If we should bring clearly to a man’s sight the terrible sufferings and miseries to which his life is constantly exposed, he would be seized with horror; and if we were to conduct the confirmed optimist through the hospitals, infirmaries, and surgical operating-rooms, through the prisons, torture-chambers, and slave kennels, over battle-fields and places of execution; it we were to open to him all the dark abodes of misery, where it hides itself from the glance of cold curiosity, and, finally, allow him to look into the starving dungeons of Ugolino, he too would understand at last the nature of this “best of all possible worlds.” For whence did Dante take the materials of his hell but from our actual world? And yet he made a very proper hell out of it. But when, on the other hand, he came to describe heaven and its delights, he had an insurmountable difficulty before him, for our world affords no materials at all for this. … Every epic and dramatic, poem can only represent a struggle, an effort, a fight for happiness; never enduring and complete happiness itself. It conducts its heroes through a thousand dangers and difficulties to the goal; as soon as this is reached it hastens to let the curtaIn fall; for now there would remain nothing for it to do but to show that the glittering goal in which the hero expected to find happiness had only disappointed him, and that after its attainment he was no better off than before.

The total picture of life is almost too painful for contemplation; life depends on our not knowing it too well. 

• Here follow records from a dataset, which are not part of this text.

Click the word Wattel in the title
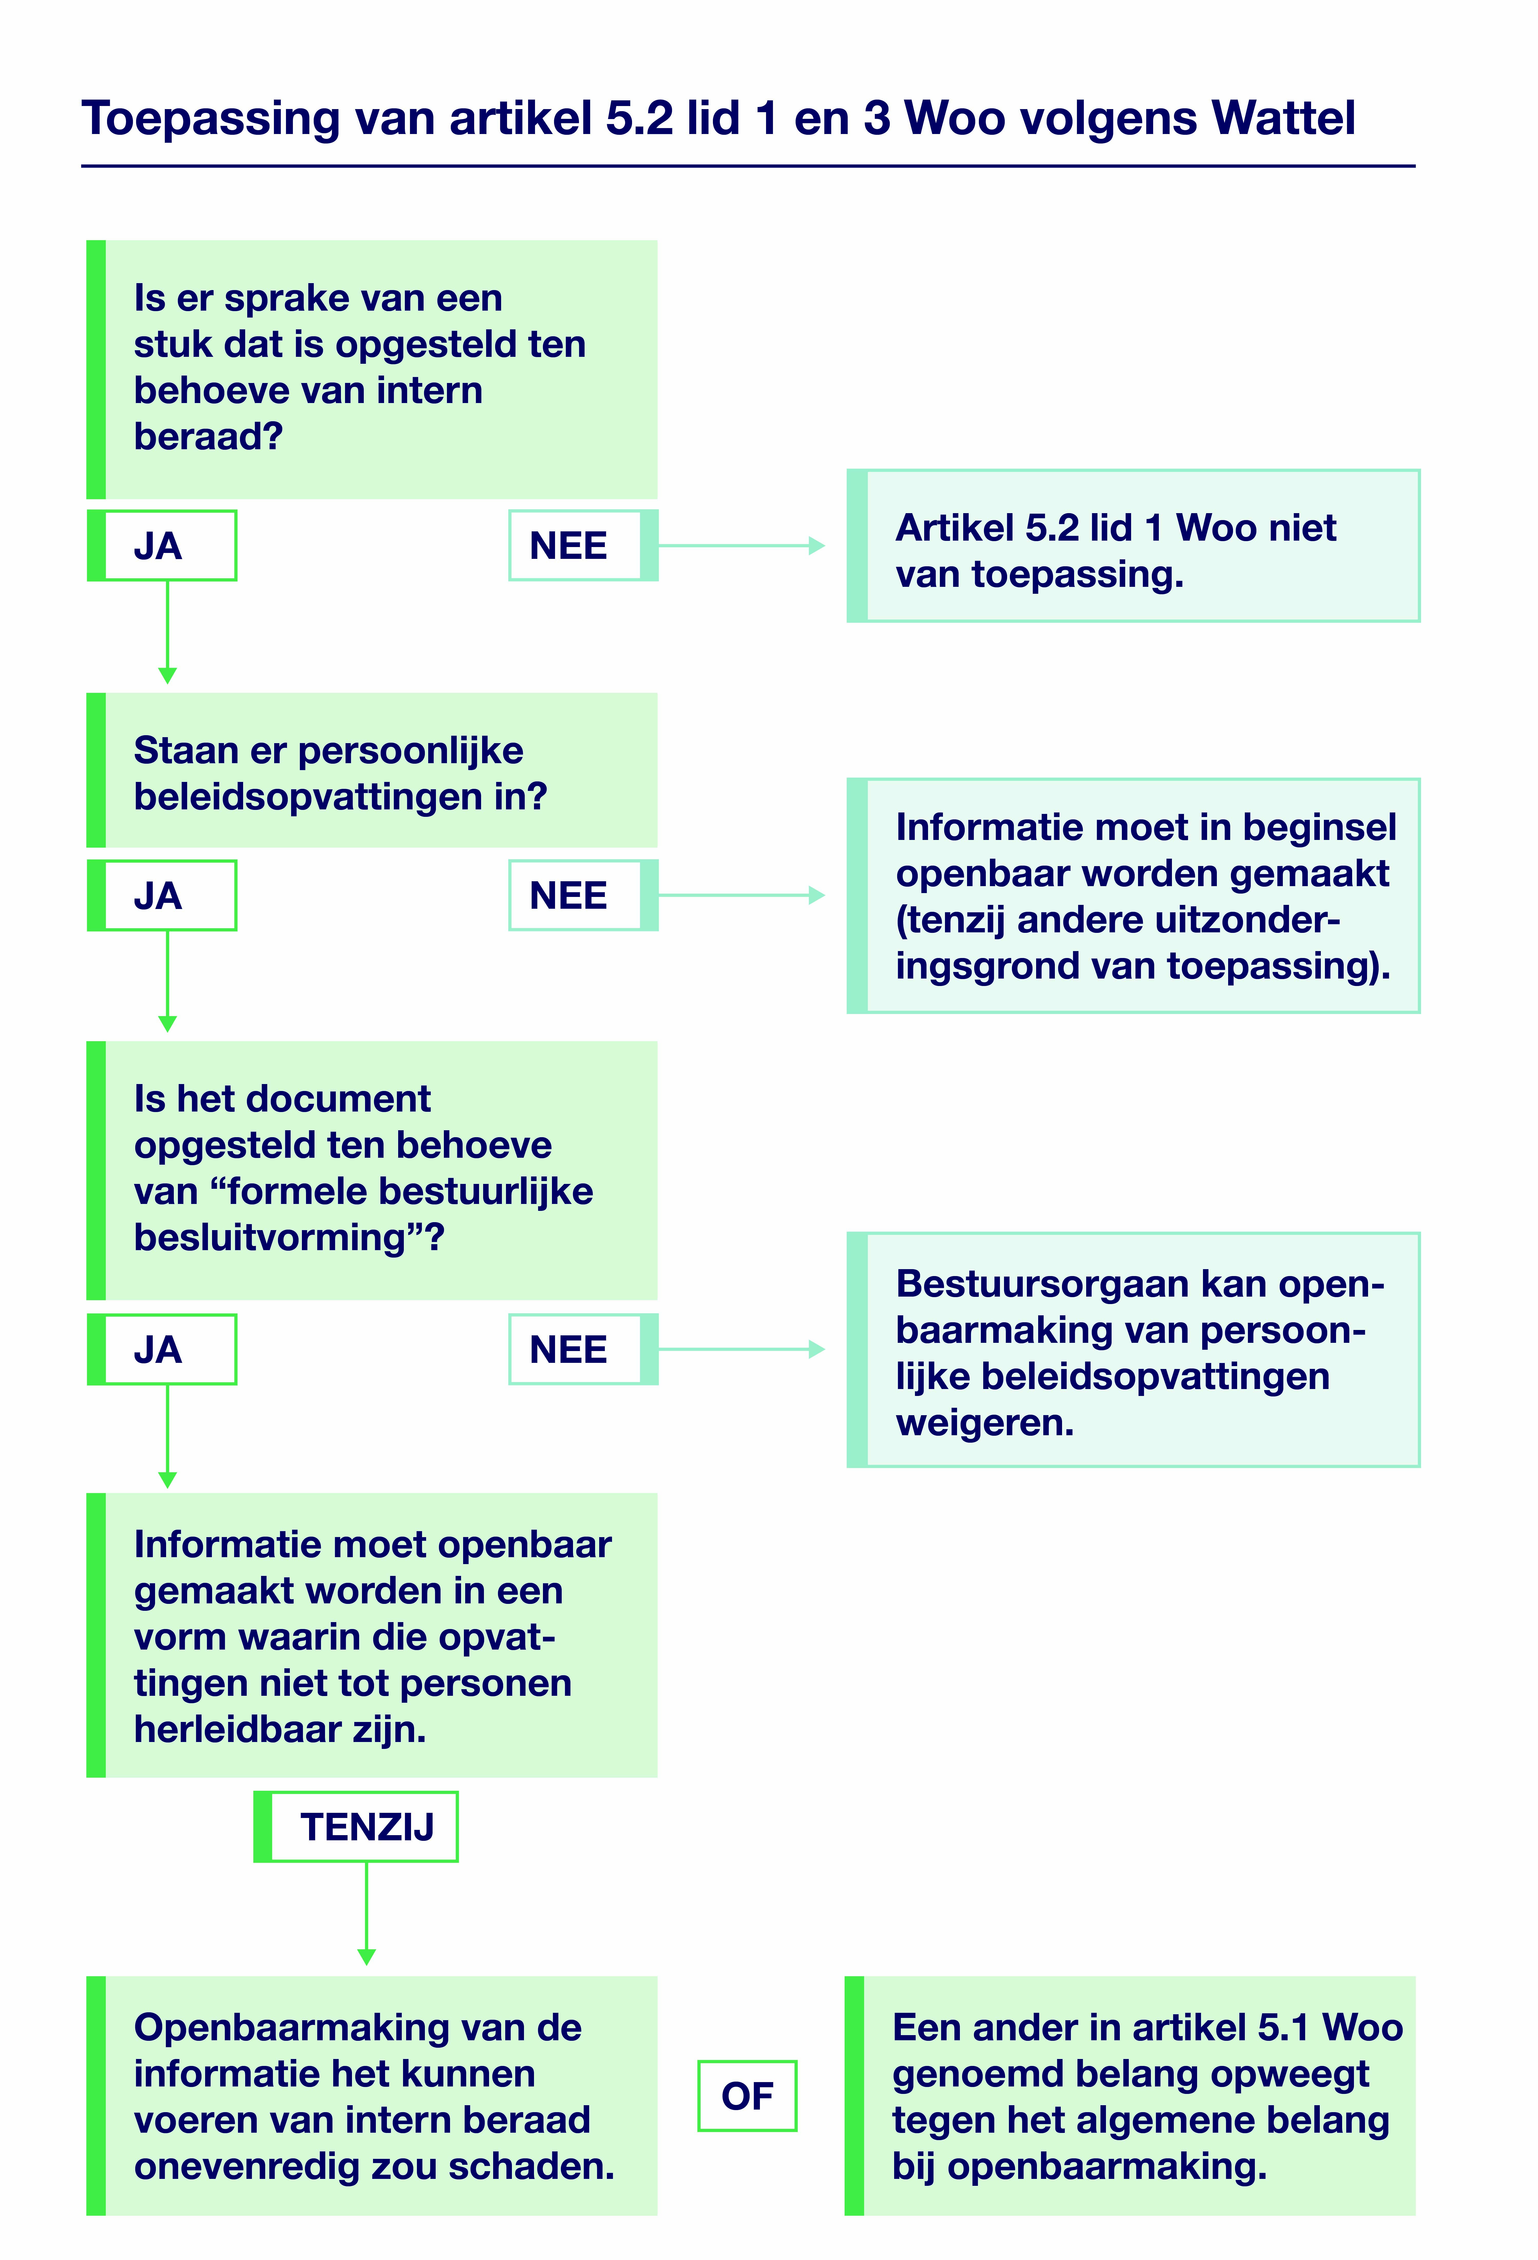pos(1282,119)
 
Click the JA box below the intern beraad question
pos(160,545)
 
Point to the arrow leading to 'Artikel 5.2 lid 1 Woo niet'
pos(741,545)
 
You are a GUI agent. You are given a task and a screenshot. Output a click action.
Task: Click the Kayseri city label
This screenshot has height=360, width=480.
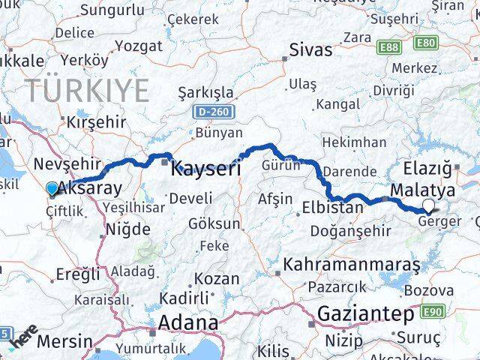[x=206, y=168]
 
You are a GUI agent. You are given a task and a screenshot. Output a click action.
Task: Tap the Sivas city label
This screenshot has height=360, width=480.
[x=312, y=51]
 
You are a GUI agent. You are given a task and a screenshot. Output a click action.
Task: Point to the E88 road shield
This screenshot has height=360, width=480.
[x=388, y=46]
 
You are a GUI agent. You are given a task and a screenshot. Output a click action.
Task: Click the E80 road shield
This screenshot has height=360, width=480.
[x=425, y=43]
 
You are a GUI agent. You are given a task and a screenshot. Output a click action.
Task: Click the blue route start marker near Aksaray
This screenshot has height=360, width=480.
[x=51, y=188]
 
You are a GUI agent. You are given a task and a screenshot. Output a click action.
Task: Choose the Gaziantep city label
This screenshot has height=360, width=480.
[x=366, y=314]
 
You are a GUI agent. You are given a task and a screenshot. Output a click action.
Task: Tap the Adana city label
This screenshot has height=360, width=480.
[x=188, y=323]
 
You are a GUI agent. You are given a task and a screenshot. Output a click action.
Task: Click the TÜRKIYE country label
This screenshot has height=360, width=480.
[x=88, y=91]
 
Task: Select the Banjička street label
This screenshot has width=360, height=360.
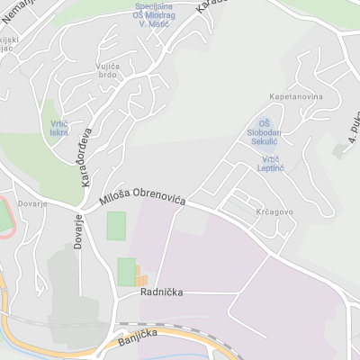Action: click(x=137, y=338)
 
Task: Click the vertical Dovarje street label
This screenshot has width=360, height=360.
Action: click(x=78, y=229)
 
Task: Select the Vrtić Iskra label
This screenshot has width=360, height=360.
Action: click(x=59, y=128)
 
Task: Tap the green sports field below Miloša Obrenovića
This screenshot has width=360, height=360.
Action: click(x=117, y=225)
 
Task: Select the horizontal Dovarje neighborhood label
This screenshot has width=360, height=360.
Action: click(x=31, y=204)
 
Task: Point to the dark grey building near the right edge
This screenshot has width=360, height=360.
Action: click(x=340, y=149)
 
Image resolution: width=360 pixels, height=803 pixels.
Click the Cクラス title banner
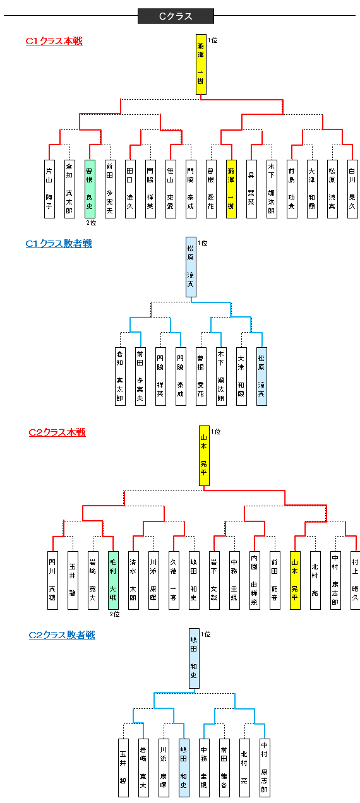[176, 16]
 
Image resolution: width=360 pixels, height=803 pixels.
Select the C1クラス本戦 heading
[54, 41]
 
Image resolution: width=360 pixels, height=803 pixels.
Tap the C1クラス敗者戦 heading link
[59, 243]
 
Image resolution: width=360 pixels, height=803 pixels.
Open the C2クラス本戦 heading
[57, 432]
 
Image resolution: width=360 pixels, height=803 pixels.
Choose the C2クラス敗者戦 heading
[62, 635]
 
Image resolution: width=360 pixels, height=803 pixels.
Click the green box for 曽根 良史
[90, 188]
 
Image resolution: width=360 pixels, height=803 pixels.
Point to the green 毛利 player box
[113, 580]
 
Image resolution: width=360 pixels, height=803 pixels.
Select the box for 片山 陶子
[49, 188]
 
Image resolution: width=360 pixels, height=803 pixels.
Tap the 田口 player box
[130, 188]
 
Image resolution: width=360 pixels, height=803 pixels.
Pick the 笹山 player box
[171, 188]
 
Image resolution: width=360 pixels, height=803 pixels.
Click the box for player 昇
[251, 188]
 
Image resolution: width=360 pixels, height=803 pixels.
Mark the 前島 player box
[292, 188]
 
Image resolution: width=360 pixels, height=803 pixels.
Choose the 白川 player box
[352, 188]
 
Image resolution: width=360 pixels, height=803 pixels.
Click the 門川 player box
[52, 580]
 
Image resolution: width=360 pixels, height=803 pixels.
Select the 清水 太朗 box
[133, 580]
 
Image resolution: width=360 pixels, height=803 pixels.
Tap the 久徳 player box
[174, 580]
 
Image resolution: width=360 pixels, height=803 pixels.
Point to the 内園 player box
[255, 580]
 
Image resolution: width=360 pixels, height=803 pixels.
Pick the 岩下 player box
[214, 580]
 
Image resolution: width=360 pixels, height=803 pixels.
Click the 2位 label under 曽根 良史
[91, 222]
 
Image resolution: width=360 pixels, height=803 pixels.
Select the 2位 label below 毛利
[114, 614]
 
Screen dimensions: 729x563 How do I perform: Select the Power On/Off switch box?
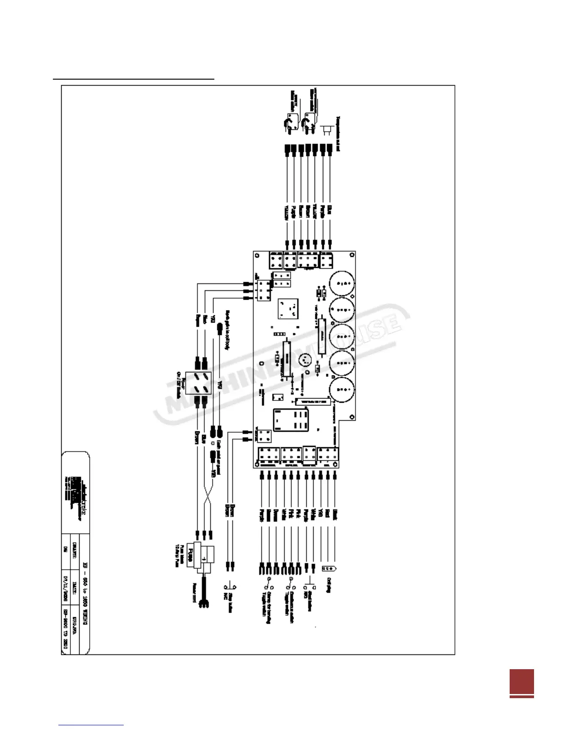click(x=198, y=382)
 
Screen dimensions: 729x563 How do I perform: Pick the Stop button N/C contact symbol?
click(x=229, y=586)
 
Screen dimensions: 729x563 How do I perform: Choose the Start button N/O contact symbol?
click(x=310, y=587)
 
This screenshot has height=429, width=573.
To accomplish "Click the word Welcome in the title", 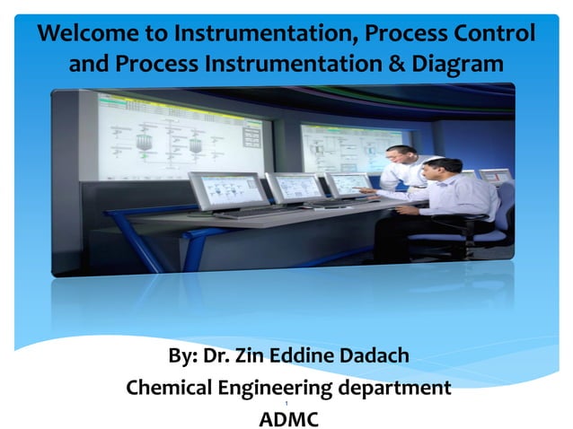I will coord(86,35).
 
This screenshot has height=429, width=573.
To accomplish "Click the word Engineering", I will coord(282,388).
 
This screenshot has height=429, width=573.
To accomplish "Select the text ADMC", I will coord(287,417).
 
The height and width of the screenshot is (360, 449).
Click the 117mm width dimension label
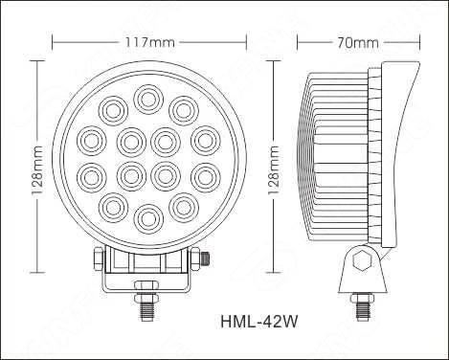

We are unhappy married, and unmarried we are unhappy. We are unhappy when alone, and unhappy in society: we are like hedge-hogs clustering together for warmth, uncomfortable when too closely packed, and yet miserable when kept apart. It is all very funny; and “the life of every individual, if we survey it as a whole, … and only lay stress on its most significant features, is really always a tragedy; but gone through in detail it has the character of a comedy.” Think of it: 

At the age of five years to enter a spinning-cotton or other factory, and from that time forth to sit there daily, first ten, then twelve, and ultimately fourteen hours, performing the same mechanical labor, is to purchase dearly the satisfaction of drawing breath. But this is the fate of millions, and that of millions more is analogous to it. … Again, under the firm crust of the planet dwell powerful forces of nature, which, as soon as some accident affords them free play, must necessarily destroy the crust, with everything living upon it, as has already taken place at least three times upon our planet, and will probably take place oftener still. The earthquake of Lisbon, the earthquake of Haiti, the destruction of Pompeii, are only small playful hints of what is possible.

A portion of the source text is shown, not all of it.